▶ [Your objective]: Update the items from the first line through the line with "(x=1051, y=35)", changing "panel" to "pane" and leaving everything else unchanged.

(Word and element location items)
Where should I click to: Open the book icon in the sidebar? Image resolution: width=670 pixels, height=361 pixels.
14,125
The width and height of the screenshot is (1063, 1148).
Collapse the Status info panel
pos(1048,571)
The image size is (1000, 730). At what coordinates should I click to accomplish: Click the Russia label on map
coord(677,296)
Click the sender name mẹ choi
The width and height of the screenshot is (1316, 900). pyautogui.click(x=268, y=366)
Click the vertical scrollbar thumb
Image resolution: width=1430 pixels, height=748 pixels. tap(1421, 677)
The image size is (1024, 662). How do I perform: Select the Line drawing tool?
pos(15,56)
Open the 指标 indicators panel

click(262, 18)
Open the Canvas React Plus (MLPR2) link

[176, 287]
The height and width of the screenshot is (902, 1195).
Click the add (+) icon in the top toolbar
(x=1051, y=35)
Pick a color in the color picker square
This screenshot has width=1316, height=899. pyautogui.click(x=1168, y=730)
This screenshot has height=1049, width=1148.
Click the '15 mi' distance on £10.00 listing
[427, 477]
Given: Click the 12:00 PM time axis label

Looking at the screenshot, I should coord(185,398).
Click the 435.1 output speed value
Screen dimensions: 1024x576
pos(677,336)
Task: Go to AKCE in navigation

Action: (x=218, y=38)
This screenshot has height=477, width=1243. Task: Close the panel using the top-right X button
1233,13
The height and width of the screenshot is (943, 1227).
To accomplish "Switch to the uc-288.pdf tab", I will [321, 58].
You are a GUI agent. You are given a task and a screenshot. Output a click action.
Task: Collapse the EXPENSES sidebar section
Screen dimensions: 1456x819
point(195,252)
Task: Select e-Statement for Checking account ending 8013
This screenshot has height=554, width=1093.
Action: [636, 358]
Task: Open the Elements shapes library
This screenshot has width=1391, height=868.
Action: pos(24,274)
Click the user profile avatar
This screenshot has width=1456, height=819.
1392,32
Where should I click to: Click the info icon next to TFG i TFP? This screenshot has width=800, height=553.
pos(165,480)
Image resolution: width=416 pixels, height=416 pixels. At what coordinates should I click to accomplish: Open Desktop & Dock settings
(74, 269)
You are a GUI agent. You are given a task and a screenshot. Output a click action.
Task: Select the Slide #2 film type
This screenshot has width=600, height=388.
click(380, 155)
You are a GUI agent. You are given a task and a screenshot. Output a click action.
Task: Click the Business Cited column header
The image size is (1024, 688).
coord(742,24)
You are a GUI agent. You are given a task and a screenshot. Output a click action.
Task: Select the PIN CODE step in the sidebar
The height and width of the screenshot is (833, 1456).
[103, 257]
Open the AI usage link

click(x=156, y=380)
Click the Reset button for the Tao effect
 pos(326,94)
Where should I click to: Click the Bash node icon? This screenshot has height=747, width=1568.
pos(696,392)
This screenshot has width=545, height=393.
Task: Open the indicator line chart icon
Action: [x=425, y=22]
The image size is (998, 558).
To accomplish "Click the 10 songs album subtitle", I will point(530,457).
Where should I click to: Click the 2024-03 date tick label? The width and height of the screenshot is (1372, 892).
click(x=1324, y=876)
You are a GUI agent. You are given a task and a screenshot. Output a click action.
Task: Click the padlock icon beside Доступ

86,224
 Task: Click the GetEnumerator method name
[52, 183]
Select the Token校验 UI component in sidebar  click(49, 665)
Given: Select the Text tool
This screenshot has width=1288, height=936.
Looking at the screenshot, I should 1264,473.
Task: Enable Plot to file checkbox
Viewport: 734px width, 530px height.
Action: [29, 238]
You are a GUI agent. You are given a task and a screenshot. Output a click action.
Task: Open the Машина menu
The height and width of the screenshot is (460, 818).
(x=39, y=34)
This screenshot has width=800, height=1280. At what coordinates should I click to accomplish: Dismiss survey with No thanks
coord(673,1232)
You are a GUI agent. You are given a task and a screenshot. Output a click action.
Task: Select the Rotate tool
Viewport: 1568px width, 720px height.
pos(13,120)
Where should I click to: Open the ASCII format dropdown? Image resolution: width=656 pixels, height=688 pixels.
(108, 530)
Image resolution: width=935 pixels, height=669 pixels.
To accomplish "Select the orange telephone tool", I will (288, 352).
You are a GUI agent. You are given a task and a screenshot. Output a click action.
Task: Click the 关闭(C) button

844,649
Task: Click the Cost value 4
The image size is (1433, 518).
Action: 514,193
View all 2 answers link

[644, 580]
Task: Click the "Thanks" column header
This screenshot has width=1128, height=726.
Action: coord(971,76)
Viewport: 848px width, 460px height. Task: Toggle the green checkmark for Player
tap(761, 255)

▶ [Expected output]:
Where should I click to: Open the book icon in the sidebar? Image resolution: width=670 pixels, height=361 pixels.
14,125
The width and height of the screenshot is (1063, 1148).
Collapse the Status info pane
pos(1048,571)
The image size is (1000, 730). At what coordinates should I click to accomplish: Click the Russia label on map
coord(677,296)
Click the sender name mẹ choi
The width and height of the screenshot is (1316, 900). pyautogui.click(x=268, y=366)
Click the vertical scrollbar thumb
Image resolution: width=1430 pixels, height=748 pixels. tap(1421, 677)
The image size is (1024, 662). How do I perform: Select the Line drawing tool?
pos(15,56)
Open the 指标 indicators pane

click(262, 18)
Open the Canvas React Plus (MLPR2) link

[176, 287]
The height and width of the screenshot is (902, 1195).
Click the add (+) icon in the top toolbar
(x=1051, y=35)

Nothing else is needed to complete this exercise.